2015-09-17 10:45:00

Capi delle Chiese di Gerusalemme: non discriminare le scuole cristiane


 Lo sciopero a oltranza che le scuole cristiane stanno conducendo da due settimane contro le politiche discriminatorie attuate nei loro confronti dal governo israeliano rappresenta una battaglia a difesa dell'educazione, “diritto umano fondamentale che non dovrebbe essere negato a nessun giovane”. Così 13 patriarchi e capi delle Chiese cristiane di Gerusalemme inquadrano la lotta intrapresa dagli istituti educativi cristiani che dall'inizio dell'anno scolastico non hanno ancora aperto le scuole ai loro studenti per protestare contro il taglio dei finanziamenti statali disposto dal governo israeliano. “Ci ferisce - scrivono i leader cristiani in un comunicato ripreso dall'agenzia Fides - vedere 33mila studenti di tutte le fedi e confessioni che rimangono fuori dalle classi”, mentre centinaia di docenti e impiegati trascorrono le giornate di mobilitazione nelle scuole vuote.

I tagli del governo hanno causato deficit finanziari alle scuole cristiane
Nel comunicato si fa presente che la battaglia di giustizia contro le discriminazioni delle scuole cristiane è iniziata due anni fa, quando pesanti tagli di bilancio imposti dal governo hanno portato molti istituti scolastici cristiani a versare in una situazione di deficit finanziario.
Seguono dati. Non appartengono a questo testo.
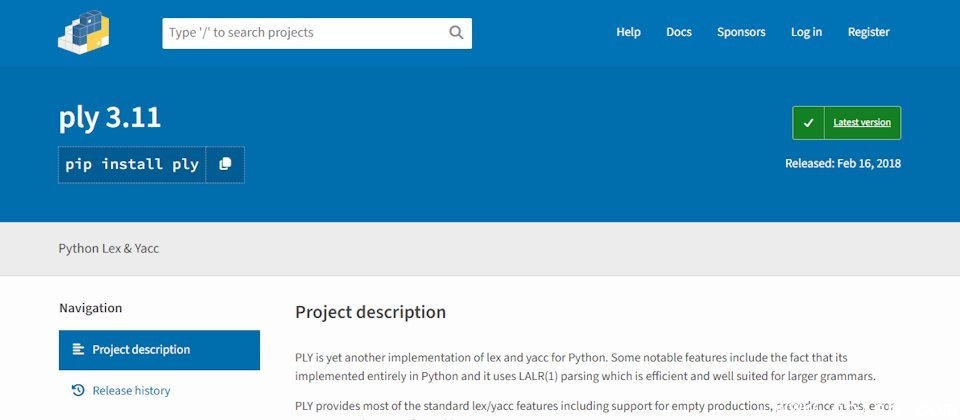Click the "Project description" section heading
Image resolution: width=960 pixels, height=420 pixels.
click(x=370, y=312)
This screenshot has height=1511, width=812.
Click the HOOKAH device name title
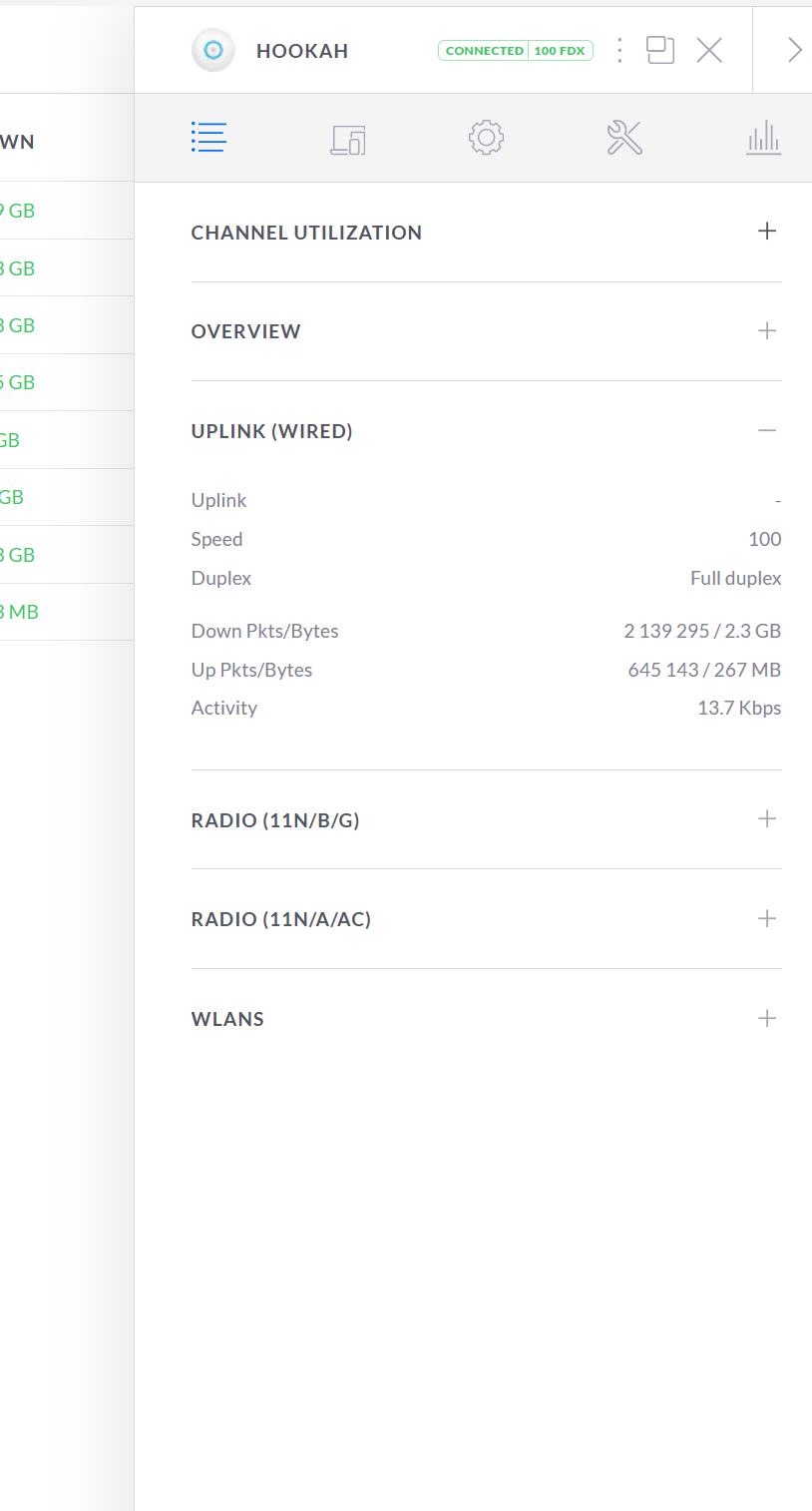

Nel comunicato, le soluzioni finora prospettate dal ministero israeliano per superare la crisi vengono definite irrealistiche o addirittura peggiorative. “Per centinaia di anni” si legge nel testo pervenuto all'agenzia Fides “le nostre scuole hanno offerto educazione di alto livello. Il nostro impegno al servizio dell'educazione e nella promozione della nostra società è radicato nella nostra stessa missione e nella nostra visione”. 

Dal 1948 i contributi alle scuole cristiane diminuiti del 45%
Alla radice della protesta ci sono le restrizioni di bilancio imposte dallo Stato ebraico, che mettono a rischio la sopravvivenza stessa degli istituti educativi animati dalle Chiese e dalle comunità cristiane in Israele. In pochi anni, i contributi pubblici alle scuole cristiane sono diminuiti di oltre il 45%, costringendo gli istituti ad aumentare le rette scolastiche a carico delle famiglie, spesso dotate di redditi bassi, sotto la media nazionale. Le 47 scuole cristiane presenti in Israele sono frequentate da 33mila studenti (di cui solo la metà sono battezzati) e impiegano 3mila insegnanti. I sussidi statali, che fino a qualche hanno fa coprivano il 65% delle rette, sono stati drasticamente ridotti e adesso non coprono nemmeno il 30% delle spese di gestione. 

Sulle ragioni dello sciopero e sulla missione delle scuole cristiane in Israele, nel corso dell'Assemblea plenaria del Consiglio delle conferenze episcopali europee che si è concluso ieri a Gerusalemme, Fabrizio Mastrofini ha intervistato mons. Giacomo Marcuzzo, vicario episcopale del patriarcato latino:

R. - Queste scuole hanno una missione importantissima per la Chiesa, perché noi, essendo solo il 2% della popolazione, senza la scuola non possiamo formare veramente i nostri cristiani e assicurare un futuro alle nostre parrocchie, alle nostre comunità. Queste scuole per anni sono andate avanti bene, con un sistema meraviglioso. Di questo dobbiamo dare atto ad Israele: in questi ultimi anni lo Stato assicurava l’infrastruttura dell’insegnamento ed ogni gruppo, ogni minoranza, ogni fede, poteva educare i suoi addetti secondo quello che riteneva opportuno e che le famiglie credevano opportuno. Secondo me era veramente un piccolo capolavoro storico di educazione. Ma in questi ultimi anni, proprio a partire dal 2009, piano piano ci sono stati dei tagli, delle riduzioni ed oggi riceviamo dallo Stato solo il 29% di cui abbiamo diritto. Le nostre scuole non possono andare avanti in questo modo, perché il resto – quasi il 70% – era coperto dalle famiglie, che nella maggior parte dei casi non sono in grado di coprire questa spesa per i loro bambini. Noi chiediamo che lo Stato ritorni a quello che faceva prima, cioè che ci dia quello che è necessario – come è di diritto, come è decretato qui in Israele – per l’educazione dei nostri figli e per aiutare le famiglie che hanno veramente dato molto all’insegnamento dei loro figli.